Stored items

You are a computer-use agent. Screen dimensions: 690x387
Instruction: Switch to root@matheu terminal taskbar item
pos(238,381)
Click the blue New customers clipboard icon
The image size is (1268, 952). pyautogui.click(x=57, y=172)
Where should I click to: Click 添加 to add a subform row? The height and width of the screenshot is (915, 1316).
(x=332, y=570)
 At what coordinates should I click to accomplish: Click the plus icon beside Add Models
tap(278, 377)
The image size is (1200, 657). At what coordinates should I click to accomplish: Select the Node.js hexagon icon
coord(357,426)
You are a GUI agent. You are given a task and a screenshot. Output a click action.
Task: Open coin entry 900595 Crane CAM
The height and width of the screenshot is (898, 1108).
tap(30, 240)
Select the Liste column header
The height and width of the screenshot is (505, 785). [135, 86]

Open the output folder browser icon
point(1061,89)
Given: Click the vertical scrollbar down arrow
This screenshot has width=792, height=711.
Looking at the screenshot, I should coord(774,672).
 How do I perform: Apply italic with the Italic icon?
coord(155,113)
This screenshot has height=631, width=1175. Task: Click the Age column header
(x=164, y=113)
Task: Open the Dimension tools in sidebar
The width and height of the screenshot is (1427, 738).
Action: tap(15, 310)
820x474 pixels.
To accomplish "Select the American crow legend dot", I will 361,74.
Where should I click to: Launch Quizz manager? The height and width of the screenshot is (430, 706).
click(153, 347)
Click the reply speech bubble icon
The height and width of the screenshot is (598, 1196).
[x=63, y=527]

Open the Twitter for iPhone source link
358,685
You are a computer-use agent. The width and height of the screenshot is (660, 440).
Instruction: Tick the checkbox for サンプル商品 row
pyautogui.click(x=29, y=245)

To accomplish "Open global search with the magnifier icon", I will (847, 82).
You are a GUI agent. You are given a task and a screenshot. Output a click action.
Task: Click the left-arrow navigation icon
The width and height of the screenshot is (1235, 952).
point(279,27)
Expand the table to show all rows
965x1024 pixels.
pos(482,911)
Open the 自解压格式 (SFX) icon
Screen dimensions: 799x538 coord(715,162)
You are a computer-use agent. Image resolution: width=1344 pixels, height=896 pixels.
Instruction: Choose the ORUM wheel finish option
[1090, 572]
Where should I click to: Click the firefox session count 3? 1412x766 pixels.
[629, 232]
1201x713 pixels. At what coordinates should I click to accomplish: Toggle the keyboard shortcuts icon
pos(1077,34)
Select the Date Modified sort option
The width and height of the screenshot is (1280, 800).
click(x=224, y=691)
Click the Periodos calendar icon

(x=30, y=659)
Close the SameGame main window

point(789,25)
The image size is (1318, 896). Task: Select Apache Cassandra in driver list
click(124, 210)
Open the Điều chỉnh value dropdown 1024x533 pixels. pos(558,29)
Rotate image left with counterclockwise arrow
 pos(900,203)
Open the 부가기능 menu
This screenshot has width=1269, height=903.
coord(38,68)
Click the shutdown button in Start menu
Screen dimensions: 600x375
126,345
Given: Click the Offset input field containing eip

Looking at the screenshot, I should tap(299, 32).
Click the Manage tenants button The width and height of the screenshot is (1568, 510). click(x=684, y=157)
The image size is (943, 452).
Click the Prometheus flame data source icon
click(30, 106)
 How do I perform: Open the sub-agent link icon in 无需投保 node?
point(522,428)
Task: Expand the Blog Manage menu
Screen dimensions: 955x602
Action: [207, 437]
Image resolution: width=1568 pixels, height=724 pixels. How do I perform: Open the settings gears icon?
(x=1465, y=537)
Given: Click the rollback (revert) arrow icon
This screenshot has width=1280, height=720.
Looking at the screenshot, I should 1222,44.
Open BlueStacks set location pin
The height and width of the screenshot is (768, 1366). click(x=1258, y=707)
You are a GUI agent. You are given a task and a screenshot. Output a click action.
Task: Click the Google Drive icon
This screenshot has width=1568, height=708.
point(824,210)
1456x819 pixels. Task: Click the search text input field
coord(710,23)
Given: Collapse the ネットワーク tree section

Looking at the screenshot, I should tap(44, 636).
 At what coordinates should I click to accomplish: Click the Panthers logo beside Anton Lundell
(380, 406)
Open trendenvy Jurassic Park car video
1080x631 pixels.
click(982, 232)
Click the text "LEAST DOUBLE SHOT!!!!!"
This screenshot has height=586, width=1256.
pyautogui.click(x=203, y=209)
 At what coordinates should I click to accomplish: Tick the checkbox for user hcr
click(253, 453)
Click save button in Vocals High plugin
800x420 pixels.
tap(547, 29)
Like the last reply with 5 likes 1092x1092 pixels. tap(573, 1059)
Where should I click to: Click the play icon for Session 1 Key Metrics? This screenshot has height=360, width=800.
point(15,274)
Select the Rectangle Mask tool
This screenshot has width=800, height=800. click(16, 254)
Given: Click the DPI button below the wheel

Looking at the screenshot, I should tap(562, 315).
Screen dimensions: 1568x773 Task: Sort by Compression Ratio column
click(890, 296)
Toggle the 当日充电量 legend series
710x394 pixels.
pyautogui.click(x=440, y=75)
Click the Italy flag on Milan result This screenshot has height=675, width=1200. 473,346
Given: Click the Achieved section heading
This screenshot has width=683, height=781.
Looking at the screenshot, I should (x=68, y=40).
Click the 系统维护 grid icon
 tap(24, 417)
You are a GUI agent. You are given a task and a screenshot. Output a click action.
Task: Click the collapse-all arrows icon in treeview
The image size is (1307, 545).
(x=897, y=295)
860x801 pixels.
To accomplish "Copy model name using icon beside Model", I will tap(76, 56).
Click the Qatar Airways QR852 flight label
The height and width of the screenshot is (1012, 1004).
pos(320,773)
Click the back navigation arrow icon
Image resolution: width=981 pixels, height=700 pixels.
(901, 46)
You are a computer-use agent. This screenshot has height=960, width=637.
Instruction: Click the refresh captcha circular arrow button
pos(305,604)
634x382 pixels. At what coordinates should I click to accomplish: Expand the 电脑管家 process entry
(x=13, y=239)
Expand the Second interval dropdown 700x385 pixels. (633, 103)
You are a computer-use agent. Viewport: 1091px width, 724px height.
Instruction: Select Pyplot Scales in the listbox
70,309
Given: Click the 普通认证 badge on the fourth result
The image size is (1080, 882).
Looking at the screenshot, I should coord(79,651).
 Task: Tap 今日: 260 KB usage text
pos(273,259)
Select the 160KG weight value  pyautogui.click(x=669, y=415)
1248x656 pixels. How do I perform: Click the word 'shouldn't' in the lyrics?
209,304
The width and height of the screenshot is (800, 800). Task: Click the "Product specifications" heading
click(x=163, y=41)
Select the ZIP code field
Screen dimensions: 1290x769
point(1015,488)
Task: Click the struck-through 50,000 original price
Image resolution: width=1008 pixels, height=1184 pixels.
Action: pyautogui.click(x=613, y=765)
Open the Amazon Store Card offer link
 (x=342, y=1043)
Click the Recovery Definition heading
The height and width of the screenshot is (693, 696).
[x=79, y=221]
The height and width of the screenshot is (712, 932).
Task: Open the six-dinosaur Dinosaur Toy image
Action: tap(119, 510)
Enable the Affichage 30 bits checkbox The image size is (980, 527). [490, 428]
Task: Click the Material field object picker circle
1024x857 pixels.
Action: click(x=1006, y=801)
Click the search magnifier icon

◆ **EXERCISE DETAILS**: Give back all the records exactly as they stand.

◆ **YOUR SOLUTION**:
You are a computer-use agent. Screen dimensions: 690x387
Instruction: Switch to root@matheu terminal taskbar item
pos(238,381)
Click the blue New customers clipboard icon
The image size is (1268, 952). pyautogui.click(x=57, y=172)
Where should I click to: Click 添加 to add a subform row? The height and width of the screenshot is (915, 1316).
(x=332, y=570)
 At what coordinates should I click to accomplish: Click the plus icon beside Add Models
tap(278, 377)
The image size is (1200, 657). At what coordinates should I click to accomplish: Select the Node.js hexagon icon
coord(357,426)
You are a GUI agent. You are given a task and a screenshot. Output a click action.
Task: Open coin entry 900595 Crane CAM
The height and width of the screenshot is (898, 1108).
tap(30, 240)
Select the Liste column header
The height and width of the screenshot is (505, 785). [135, 86]

Open the output folder browser icon
point(1061,89)
Given: Click the vertical scrollbar down arrow
This screenshot has width=792, height=711.
Looking at the screenshot, I should coord(774,672).
 How do I perform: Apply italic with the Italic icon?
coord(155,113)
This screenshot has height=631, width=1175. Task: Click the Age column header
(x=164, y=113)
Task: Open the Dimension tools in sidebar
The width and height of the screenshot is (1427, 738).
Action: tap(15, 310)
820x474 pixels.
To accomplish "Select the American crow legend dot", I will 361,74.
Where should I click to: Launch Quizz manager? The height and width of the screenshot is (430, 706).
click(153, 347)
Click the reply speech bubble icon
The height and width of the screenshot is (598, 1196).
[x=63, y=527]

Open the Twitter for iPhone source link
358,685
You are a computer-use agent. The width and height of the screenshot is (660, 440).
Instruction: Tick the checkbox for サンプル商品 row
pyautogui.click(x=29, y=245)

To accomplish "Open global search with the magnifier icon", I will (847, 82).
You are a GUI agent. You are given a task and a screenshot. Output a click action.
Task: Click the left-arrow navigation icon
The width and height of the screenshot is (1235, 952).
point(279,27)
Expand the table to show all rows
965x1024 pixels.
pos(482,911)
Open the 自解压格式 (SFX) icon
Screen dimensions: 799x538 coord(715,162)
You are a computer-use agent. Image resolution: width=1344 pixels, height=896 pixels.
Instruction: Choose the ORUM wheel finish option
[1090, 572]
Where should I click to: Click the firefox session count 3? 1412x766 pixels.
[629, 232]
1201x713 pixels. At what coordinates should I click to accomplish: Toggle the keyboard shortcuts icon
pos(1077,34)
Select the Date Modified sort option
The width and height of the screenshot is (1280, 800).
click(x=224, y=691)
Click the Periodos calendar icon

(x=30, y=659)
Close the SameGame main window

point(789,25)
The image size is (1318, 896). Task: Select Apache Cassandra in driver list
click(124, 210)
Open the Điều chỉnh value dropdown 1024x533 pixels. pos(558,29)
Rotate image left with counterclockwise arrow
 pos(900,203)
Open the 부가기능 menu
This screenshot has width=1269, height=903.
coord(38,68)
Click the shutdown button in Start menu
Screen dimensions: 600x375
126,345
Given: Click the Offset input field containing eip

Looking at the screenshot, I should tap(299, 32).
Click the Manage tenants button The width and height of the screenshot is (1568, 510). click(x=684, y=157)
The image size is (943, 452).
Click the Prometheus flame data source icon
click(30, 106)
 How do I perform: Open the sub-agent link icon in 无需投保 node?
point(522,428)
Task: Expand the Blog Manage menu
Screen dimensions: 955x602
Action: [207, 437]
Image resolution: width=1568 pixels, height=724 pixels. How do I perform: Open the settings gears icon?
(x=1465, y=537)
Given: Click the rollback (revert) arrow icon
This screenshot has width=1280, height=720.
Looking at the screenshot, I should 1222,44.
Open BlueStacks set location pin
The height and width of the screenshot is (768, 1366). click(x=1258, y=707)
You are a GUI agent. You are given a task and a screenshot. Output a click action.
Task: Click the Google Drive icon
This screenshot has width=1568, height=708.
point(824,210)
1456x819 pixels. Task: Click the search text input field
coord(710,23)
Given: Collapse the ネットワーク tree section

Looking at the screenshot, I should tap(44, 636).
 At what coordinates should I click to accomplish: Click the Panthers logo beside Anton Lundell
(380, 406)
Open trendenvy Jurassic Park car video
1080x631 pixels.
click(982, 232)
Click the text "LEAST DOUBLE SHOT!!!!!"
This screenshot has height=586, width=1256.
pyautogui.click(x=203, y=209)
 At what coordinates should I click to accomplish: Tick the checkbox for user hcr
click(253, 453)
Click save button in Vocals High plugin
800x420 pixels.
tap(547, 29)
Like the last reply with 5 likes 1092x1092 pixels. tap(573, 1059)
Where should I click to: Click the play icon for Session 1 Key Metrics? This screenshot has height=360, width=800.
point(15,274)
Select the Rectangle Mask tool
This screenshot has width=800, height=800. click(16, 254)
Given: Click the DPI button below the wheel

Looking at the screenshot, I should tap(562, 315).
Screen dimensions: 1568x773 Task: Sort by Compression Ratio column
click(890, 296)
Toggle the 当日充电量 legend series
710x394 pixels.
pyautogui.click(x=440, y=75)
Click the Italy flag on Milan result This screenshot has height=675, width=1200. 473,346
Given: Click the Achieved section heading
This screenshot has width=683, height=781.
Looking at the screenshot, I should (x=68, y=40).
Click the 系统维护 grid icon
 tap(24, 417)
You are a GUI agent. You are given a task and a screenshot. Output a click action.
Task: Click the collapse-all arrows icon in treeview
The image size is (1307, 545).
(x=897, y=295)
860x801 pixels.
To accomplish "Copy model name using icon beside Model", I will tap(76, 56).
Click the Qatar Airways QR852 flight label
The height and width of the screenshot is (1012, 1004).
pos(320,773)
Click the back navigation arrow icon
Image resolution: width=981 pixels, height=700 pixels.
(901, 46)
You are a computer-use agent. This screenshot has height=960, width=637.
Instruction: Click the refresh captcha circular arrow button
pos(305,604)
634x382 pixels. At what coordinates should I click to accomplish: Expand the 电脑管家 process entry
(x=13, y=239)
Expand the Second interval dropdown 700x385 pixels. (633, 103)
You are a computer-use agent. Viewport: 1091px width, 724px height.
Instruction: Select Pyplot Scales in the listbox
70,309
Given: Click the 普通认证 badge on the fourth result
The image size is (1080, 882).
Looking at the screenshot, I should coord(79,651).
 Task: Tap 今日: 260 KB usage text
pos(273,259)
Select the 160KG weight value  pyautogui.click(x=669, y=415)
1248x656 pixels. How do I perform: Click the word 'shouldn't' in the lyrics?
209,304
The width and height of the screenshot is (800, 800). Task: Click the "Product specifications" heading
click(x=163, y=41)
Select the ZIP code field
Screen dimensions: 1290x769
point(1015,488)
Task: Click the struck-through 50,000 original price
Image resolution: width=1008 pixels, height=1184 pixels.
Action: pyautogui.click(x=613, y=765)
Open the Amazon Store Card offer link
 (x=342, y=1043)
Click the Recovery Definition heading
The height and width of the screenshot is (693, 696).
[x=79, y=221]
The height and width of the screenshot is (712, 932).
Task: Open the six-dinosaur Dinosaur Toy image
Action: tap(119, 510)
Enable the Affichage 30 bits checkbox The image size is (980, 527). [490, 428]
Task: Click the Material field object picker circle
1024x857 pixels.
Action: click(x=1006, y=801)
Click the search magnifier icon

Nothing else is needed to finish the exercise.